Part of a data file
+===+

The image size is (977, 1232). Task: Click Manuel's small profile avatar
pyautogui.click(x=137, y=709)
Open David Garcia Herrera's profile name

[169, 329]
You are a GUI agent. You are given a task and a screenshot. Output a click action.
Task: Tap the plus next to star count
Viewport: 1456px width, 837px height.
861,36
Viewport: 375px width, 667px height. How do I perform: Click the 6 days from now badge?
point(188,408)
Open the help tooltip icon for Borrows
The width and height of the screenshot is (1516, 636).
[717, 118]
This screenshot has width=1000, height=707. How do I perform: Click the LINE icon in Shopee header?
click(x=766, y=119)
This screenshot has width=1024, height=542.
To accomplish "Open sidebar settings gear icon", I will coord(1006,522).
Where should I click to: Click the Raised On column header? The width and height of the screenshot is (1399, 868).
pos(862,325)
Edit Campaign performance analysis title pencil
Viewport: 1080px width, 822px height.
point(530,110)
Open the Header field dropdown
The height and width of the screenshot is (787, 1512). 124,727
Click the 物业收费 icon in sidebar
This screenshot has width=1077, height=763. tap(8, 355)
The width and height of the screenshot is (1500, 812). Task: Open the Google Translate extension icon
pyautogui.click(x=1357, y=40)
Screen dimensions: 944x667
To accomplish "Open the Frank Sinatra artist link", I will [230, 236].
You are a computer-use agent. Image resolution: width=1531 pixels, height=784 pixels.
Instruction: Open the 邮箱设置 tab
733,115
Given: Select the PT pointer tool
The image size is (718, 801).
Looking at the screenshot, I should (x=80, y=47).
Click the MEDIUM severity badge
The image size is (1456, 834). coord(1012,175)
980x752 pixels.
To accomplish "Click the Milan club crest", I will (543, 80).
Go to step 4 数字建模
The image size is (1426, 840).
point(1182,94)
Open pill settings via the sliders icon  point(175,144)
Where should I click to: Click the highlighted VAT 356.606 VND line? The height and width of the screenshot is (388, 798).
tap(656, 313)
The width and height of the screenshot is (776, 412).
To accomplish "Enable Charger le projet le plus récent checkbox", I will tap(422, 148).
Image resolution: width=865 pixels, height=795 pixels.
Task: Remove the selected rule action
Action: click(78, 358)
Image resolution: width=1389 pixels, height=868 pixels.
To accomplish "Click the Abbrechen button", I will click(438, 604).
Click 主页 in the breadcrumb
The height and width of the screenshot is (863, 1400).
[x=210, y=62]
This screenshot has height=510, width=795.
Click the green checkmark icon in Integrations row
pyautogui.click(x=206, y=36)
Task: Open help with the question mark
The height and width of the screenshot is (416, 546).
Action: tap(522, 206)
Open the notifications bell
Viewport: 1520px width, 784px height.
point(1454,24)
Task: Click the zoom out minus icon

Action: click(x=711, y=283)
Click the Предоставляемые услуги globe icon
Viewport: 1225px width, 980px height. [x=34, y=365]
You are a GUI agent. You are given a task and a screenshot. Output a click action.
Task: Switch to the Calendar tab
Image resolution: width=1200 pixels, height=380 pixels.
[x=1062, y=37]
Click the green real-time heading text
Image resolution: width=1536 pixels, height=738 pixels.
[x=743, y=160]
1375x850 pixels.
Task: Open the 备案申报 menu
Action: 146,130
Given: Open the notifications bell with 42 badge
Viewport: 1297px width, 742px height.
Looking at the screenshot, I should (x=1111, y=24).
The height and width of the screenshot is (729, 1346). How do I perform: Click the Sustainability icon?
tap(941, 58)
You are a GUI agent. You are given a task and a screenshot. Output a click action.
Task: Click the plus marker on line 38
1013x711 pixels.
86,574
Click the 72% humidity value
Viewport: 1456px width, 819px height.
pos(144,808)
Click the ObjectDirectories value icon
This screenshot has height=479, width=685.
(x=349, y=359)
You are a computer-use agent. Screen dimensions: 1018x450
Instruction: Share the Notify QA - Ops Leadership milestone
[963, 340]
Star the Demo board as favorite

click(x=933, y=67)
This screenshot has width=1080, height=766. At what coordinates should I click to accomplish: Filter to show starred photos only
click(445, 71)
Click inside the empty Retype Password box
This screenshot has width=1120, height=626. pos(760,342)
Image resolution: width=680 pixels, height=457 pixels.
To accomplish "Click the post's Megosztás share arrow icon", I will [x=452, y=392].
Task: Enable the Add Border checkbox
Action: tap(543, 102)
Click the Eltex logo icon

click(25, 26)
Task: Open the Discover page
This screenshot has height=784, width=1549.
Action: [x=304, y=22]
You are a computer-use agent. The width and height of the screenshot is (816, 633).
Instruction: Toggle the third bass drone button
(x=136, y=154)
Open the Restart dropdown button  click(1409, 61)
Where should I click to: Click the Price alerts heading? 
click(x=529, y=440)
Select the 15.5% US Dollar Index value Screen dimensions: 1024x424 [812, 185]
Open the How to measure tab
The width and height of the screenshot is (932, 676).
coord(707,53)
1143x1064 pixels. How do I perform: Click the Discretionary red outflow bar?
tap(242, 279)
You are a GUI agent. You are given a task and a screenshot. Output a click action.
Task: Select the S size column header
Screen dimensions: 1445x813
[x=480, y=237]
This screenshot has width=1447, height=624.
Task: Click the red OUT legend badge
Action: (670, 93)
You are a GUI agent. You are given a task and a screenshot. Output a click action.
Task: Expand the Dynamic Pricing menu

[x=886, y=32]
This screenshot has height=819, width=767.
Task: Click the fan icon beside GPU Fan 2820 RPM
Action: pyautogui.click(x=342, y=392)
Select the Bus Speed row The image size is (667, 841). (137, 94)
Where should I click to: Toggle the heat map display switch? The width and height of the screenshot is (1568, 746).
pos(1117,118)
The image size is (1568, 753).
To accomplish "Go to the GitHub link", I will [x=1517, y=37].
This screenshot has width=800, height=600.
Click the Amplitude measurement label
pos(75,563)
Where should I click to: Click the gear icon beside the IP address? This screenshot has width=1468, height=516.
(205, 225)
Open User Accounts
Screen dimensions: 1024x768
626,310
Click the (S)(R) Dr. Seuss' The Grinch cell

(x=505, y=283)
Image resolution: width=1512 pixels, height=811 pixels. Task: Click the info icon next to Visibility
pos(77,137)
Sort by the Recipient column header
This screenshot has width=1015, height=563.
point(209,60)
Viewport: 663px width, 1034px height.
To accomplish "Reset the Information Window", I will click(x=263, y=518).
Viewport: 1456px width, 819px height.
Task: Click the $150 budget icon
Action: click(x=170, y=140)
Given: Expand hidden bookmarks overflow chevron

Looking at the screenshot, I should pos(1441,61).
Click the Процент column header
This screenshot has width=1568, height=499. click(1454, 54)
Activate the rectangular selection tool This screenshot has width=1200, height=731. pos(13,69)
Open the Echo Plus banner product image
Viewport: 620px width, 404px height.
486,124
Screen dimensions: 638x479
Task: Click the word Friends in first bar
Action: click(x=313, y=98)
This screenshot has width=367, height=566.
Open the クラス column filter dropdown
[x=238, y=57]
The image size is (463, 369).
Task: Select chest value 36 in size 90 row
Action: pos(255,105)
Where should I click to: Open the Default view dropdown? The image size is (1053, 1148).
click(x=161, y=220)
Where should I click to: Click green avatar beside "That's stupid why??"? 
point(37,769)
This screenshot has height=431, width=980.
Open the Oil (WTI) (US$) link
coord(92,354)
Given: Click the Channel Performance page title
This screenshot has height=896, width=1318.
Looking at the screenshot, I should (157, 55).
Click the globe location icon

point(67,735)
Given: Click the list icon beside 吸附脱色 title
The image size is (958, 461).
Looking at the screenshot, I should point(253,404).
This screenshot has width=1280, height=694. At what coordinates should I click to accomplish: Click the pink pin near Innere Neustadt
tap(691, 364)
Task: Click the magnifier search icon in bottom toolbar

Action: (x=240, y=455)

+===+

◆ THE TASK
Please repeat every line of the listing above, character for character.

◆ RESPONSE
The image size is (977, 1232). Task: Click Manuel's small profile avatar
pyautogui.click(x=137, y=709)
Open David Garcia Herrera's profile name

[169, 329]
You are a GUI agent. You are given a task and a screenshot. Output a click action.
Task: Tap the plus next to star count
Viewport: 1456px width, 837px height.
861,36
Viewport: 375px width, 667px height. How do I perform: Click the 6 days from now badge?
point(188,408)
Open the help tooltip icon for Borrows
The width and height of the screenshot is (1516, 636).
[717, 118]
This screenshot has width=1000, height=707. How do I perform: Click the LINE icon in Shopee header?
click(x=766, y=119)
This screenshot has width=1024, height=542.
To accomplish "Open sidebar settings gear icon", I will coord(1006,522).
Where should I click to: Click the Raised On column header? The width and height of the screenshot is (1399, 868).
pos(862,325)
Edit Campaign performance analysis title pencil
Viewport: 1080px width, 822px height.
point(530,110)
Open the Header field dropdown
The height and width of the screenshot is (787, 1512). 124,727
Click the 物业收费 icon in sidebar
This screenshot has width=1077, height=763. tap(8, 355)
The width and height of the screenshot is (1500, 812). Task: Open the Google Translate extension icon
pyautogui.click(x=1357, y=40)
Screen dimensions: 944x667
To accomplish "Open the Frank Sinatra artist link", I will [230, 236].
You are a computer-use agent. Image resolution: width=1531 pixels, height=784 pixels.
Instruction: Open the 邮箱设置 tab
733,115
Given: Select the PT pointer tool
The image size is (718, 801).
Looking at the screenshot, I should (x=80, y=47).
Click the MEDIUM severity badge
The image size is (1456, 834). coord(1012,175)
980x752 pixels.
To accomplish "Click the Milan club crest", I will (543, 80).
Go to step 4 数字建模
The image size is (1426, 840).
point(1182,94)
Open pill settings via the sliders icon  point(175,144)
Where should I click to: Click the highlighted VAT 356.606 VND line? The height and width of the screenshot is (388, 798).
tap(656, 313)
The width and height of the screenshot is (776, 412).
To accomplish "Enable Charger le projet le plus récent checkbox", I will tap(422, 148).
Image resolution: width=865 pixels, height=795 pixels.
Task: Remove the selected rule action
Action: click(78, 358)
Image resolution: width=1389 pixels, height=868 pixels.
To accomplish "Click the Abbrechen button", I will click(438, 604).
Click 主页 in the breadcrumb
The height and width of the screenshot is (863, 1400).
[x=210, y=62]
This screenshot has height=510, width=795.
Click the green checkmark icon in Integrations row
pyautogui.click(x=206, y=36)
Task: Open help with the question mark
The height and width of the screenshot is (416, 546).
Action: tap(522, 206)
Open the notifications bell
Viewport: 1520px width, 784px height.
point(1454,24)
Task: Click the zoom out minus icon

Action: click(x=711, y=283)
Click the Предоставляемые услуги globe icon
Viewport: 1225px width, 980px height. [x=34, y=365]
You are a GUI agent. You are given a task and a screenshot. Output a click action.
Task: Switch to the Calendar tab
Image resolution: width=1200 pixels, height=380 pixels.
[x=1062, y=37]
Click the green real-time heading text
Image resolution: width=1536 pixels, height=738 pixels.
[x=743, y=160]
1375x850 pixels.
Task: Open the 备案申报 menu
Action: 146,130
Given: Open the notifications bell with 42 badge
Viewport: 1297px width, 742px height.
Looking at the screenshot, I should (x=1111, y=24).
The height and width of the screenshot is (729, 1346). How do I perform: Click the Sustainability icon?
tap(941, 58)
You are a GUI agent. You are given a task and a screenshot. Output a click action.
Task: Click the plus marker on line 38
1013x711 pixels.
86,574
Click the 72% humidity value
Viewport: 1456px width, 819px height.
pos(144,808)
Click the ObjectDirectories value icon
This screenshot has height=479, width=685.
(x=349, y=359)
You are a computer-use agent. Screen dimensions: 1018x450
Instruction: Share the Notify QA - Ops Leadership milestone
[963, 340]
Star the Demo board as favorite

click(x=933, y=67)
This screenshot has width=1080, height=766. At what coordinates should I click to accomplish: Filter to show starred photos only
click(445, 71)
Click inside the empty Retype Password box
This screenshot has width=1120, height=626. pos(760,342)
Image resolution: width=680 pixels, height=457 pixels.
To accomplish "Click the post's Megosztás share arrow icon", I will [x=452, y=392].
Task: Enable the Add Border checkbox
Action: tap(543, 102)
Click the Eltex logo icon

click(25, 26)
Task: Open the Discover page
This screenshot has height=784, width=1549.
Action: [x=304, y=22]
You are a computer-use agent. The width and height of the screenshot is (816, 633).
Instruction: Toggle the third bass drone button
(x=136, y=154)
Open the Restart dropdown button  click(1409, 61)
Where should I click to: Click the Price alerts heading? 
click(x=529, y=440)
Select the 15.5% US Dollar Index value Screen dimensions: 1024x424 [812, 185]
Open the How to measure tab
The width and height of the screenshot is (932, 676).
coord(707,53)
1143x1064 pixels. How do I perform: Click the Discretionary red outflow bar?
tap(242, 279)
You are a GUI agent. You are given a task and a screenshot. Output a click action.
Task: Select the S size column header
Screen dimensions: 1445x813
[x=480, y=237]
This screenshot has width=1447, height=624.
Task: Click the red OUT legend badge
Action: (670, 93)
You are a GUI agent. You are given a task and a screenshot. Output a click action.
Task: Expand the Dynamic Pricing menu

[x=886, y=32]
This screenshot has height=819, width=767.
Task: Click the fan icon beside GPU Fan 2820 RPM
Action: pyautogui.click(x=342, y=392)
Select the Bus Speed row The image size is (667, 841). (137, 94)
Where should I click to: Toggle the heat map display switch? The width and height of the screenshot is (1568, 746).
pos(1117,118)
The image size is (1568, 753).
To accomplish "Go to the GitHub link", I will [x=1517, y=37].
This screenshot has width=800, height=600.
Click the Amplitude measurement label
pos(75,563)
Where should I click to: Click the gear icon beside the IP address? This screenshot has width=1468, height=516.
(205, 225)
Open User Accounts
Screen dimensions: 1024x768
626,310
Click the (S)(R) Dr. Seuss' The Grinch cell

(x=505, y=283)
Image resolution: width=1512 pixels, height=811 pixels. Task: Click the info icon next to Visibility
pos(77,137)
Sort by the Recipient column header
This screenshot has width=1015, height=563.
point(209,60)
Viewport: 663px width, 1034px height.
To accomplish "Reset the Information Window", I will click(x=263, y=518).
Viewport: 1456px width, 819px height.
Task: Click the $150 budget icon
Action: click(x=170, y=140)
Given: Expand hidden bookmarks overflow chevron

Looking at the screenshot, I should pos(1441,61).
Click the Процент column header
This screenshot has width=1568, height=499. click(1454, 54)
Activate the rectangular selection tool This screenshot has width=1200, height=731. pos(13,69)
Open the Echo Plus banner product image
Viewport: 620px width, 404px height.
486,124
Screen dimensions: 638x479
Task: Click the word Friends in first bar
Action: click(x=313, y=98)
This screenshot has width=367, height=566.
Open the クラス column filter dropdown
[x=238, y=57]
The image size is (463, 369).
Task: Select chest value 36 in size 90 row
Action: pos(255,105)
Where should I click to: Open the Default view dropdown? The image size is (1053, 1148).
click(x=161, y=220)
Where should I click to: Click green avatar beside "That's stupid why??"? 
point(37,769)
This screenshot has height=431, width=980.
Open the Oil (WTI) (US$) link
coord(92,354)
Given: Click the Channel Performance page title
This screenshot has height=896, width=1318.
Looking at the screenshot, I should (157, 55).
Click the globe location icon

point(67,735)
Given: Click the list icon beside 吸附脱色 title
The image size is (958, 461).
Looking at the screenshot, I should point(253,404).
This screenshot has width=1280, height=694. At what coordinates should I click to accomplish: Click the pink pin near Innere Neustadt
tap(691, 364)
Task: Click the magnifier search icon in bottom toolbar

Action: (x=240, y=455)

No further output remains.